Depuis 1996, l'immunité est accordée aux ascendants, descendants et conjoint de l'étranger. Dans ce dernier cas, elle ne s'appliquait pas, à l'époque, si les époux étaient séparés de corps ou autorisés à résider séparément. La loi « Chevènement » du 11 mai 1998 a étendu cette immunité au conjoint des descendants ou des ascendants, aux frères et sœurs et à leur conjoint, ainsi qu'à la personne qui vit notoirement en situation maritale avec l'étranger. La condition de n'être pas séparés de corps ou de ne pas être autorisés à résider séparément a alors été supprimée. Elle est rétablie aujourd'hui (ord. 1945, art. 21 III 1° modifié), assortie d'une condition de communauté de vie pour les conjoints des divers membres de la famille et de l'étranger (ord. 1945, art. 21 III 2° modifié).
Une personne morale ou physique ne pourra pas être inquiétée si « l'acte reproché était, face à un danger actuel ou imminent, nécessaire à la sauvegarde de la vie ou de l'intégrité physique de l'étranger » (ord. 1945, art. 21 III 3° nouveau).
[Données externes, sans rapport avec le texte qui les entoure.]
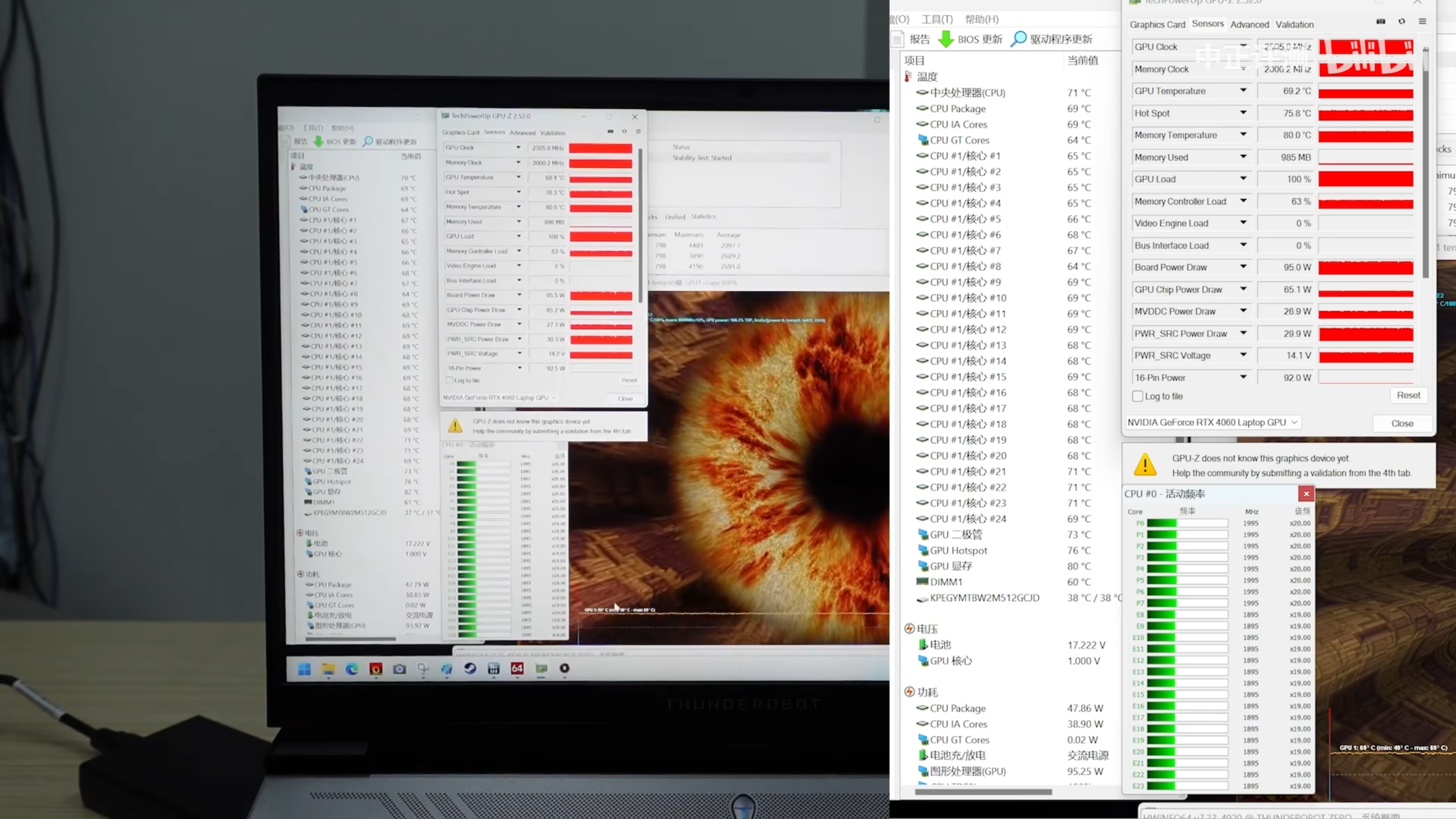This screenshot has height=819, width=1456.
Task: Open GPU-Z hamburger menu icon
Action: click(x=1423, y=22)
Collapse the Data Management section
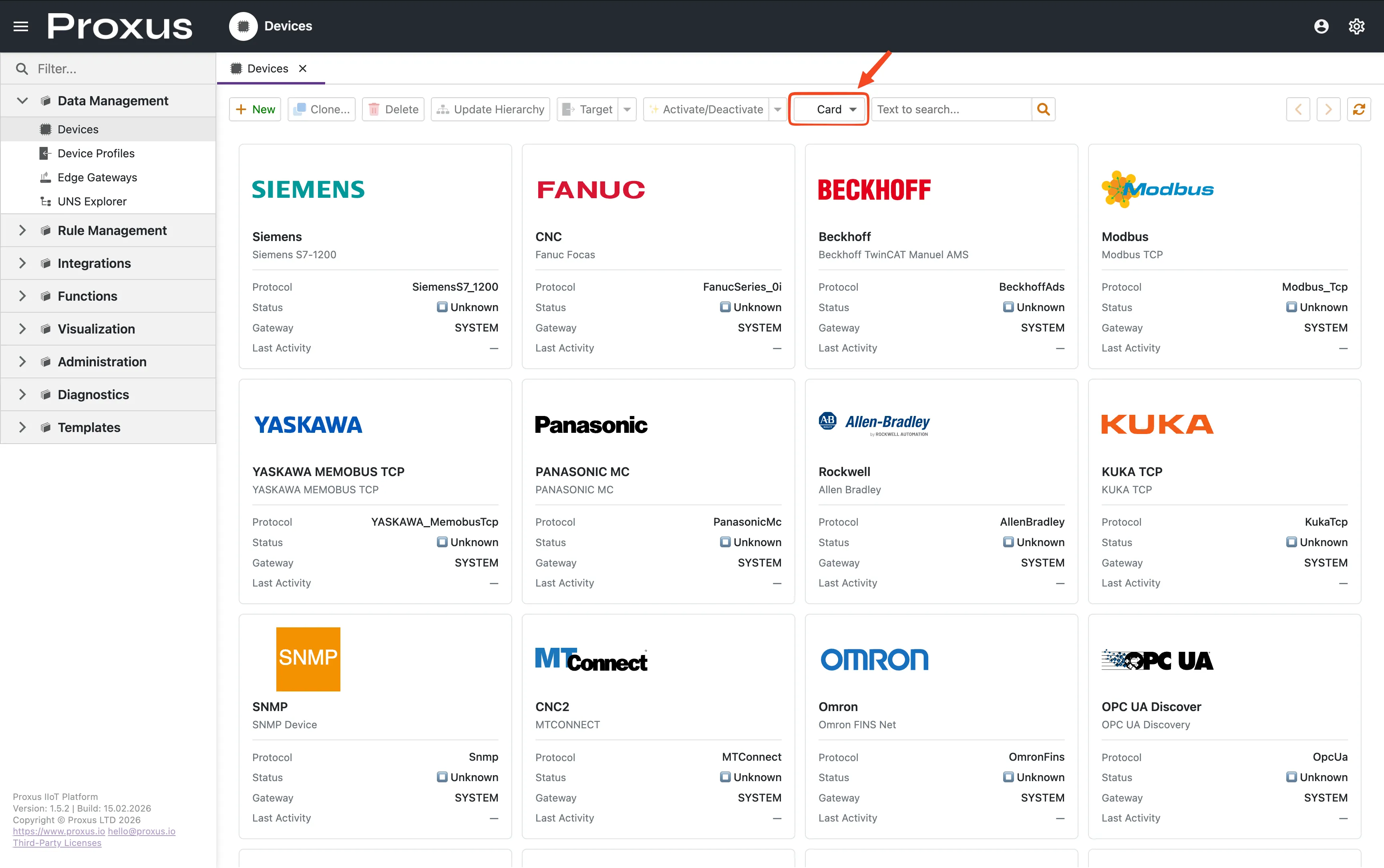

A condition toutefois qu'il n'y ait pas « disproportion entre les moyens employés et la gravité de la menace » ou que l'acte n'ait pas « donné lieu à une contrepartie directe ou indirecte ».
Olivier Songoro
(1) Voir ASH n° 2333 du 14-11-03.
(2) Voir ASH n° 2335 du 28-11-03.
(3) La loi change la donne s'agissant des catégories d'étrangers protégés contre l'expulsion (art. 36 et 38 de la loi, notamment). Nous reviendrons sur ces modifications dans un prochain dossier.
(4) Réformée par ailleurs par la loi dans son article 19. Nous y reviendrons dans un prochain dossier.
(5) Dans les conditions prévues aux articles 131-30 à 131-30-2 du code pénal.
(6) Cette interdiction n'est pas applicable à l'exercice d'un mandat électif ou de responsabilités syndicales.
(7) Voir ASH n° 2335 du 28-11-03.
(8) Une compétence qui s'explique par la localisation du service central d'état civil du ministère des Affaires étrangères à Nantes.
(9) Voir ASH n° 2303 du 21-03-03.
(10) Contribution due en cas d'introduction d'un travailleur étranger sans passer par l'intermédiaire de l'OMI et prévue à l'article L. 341-7 du code du travail.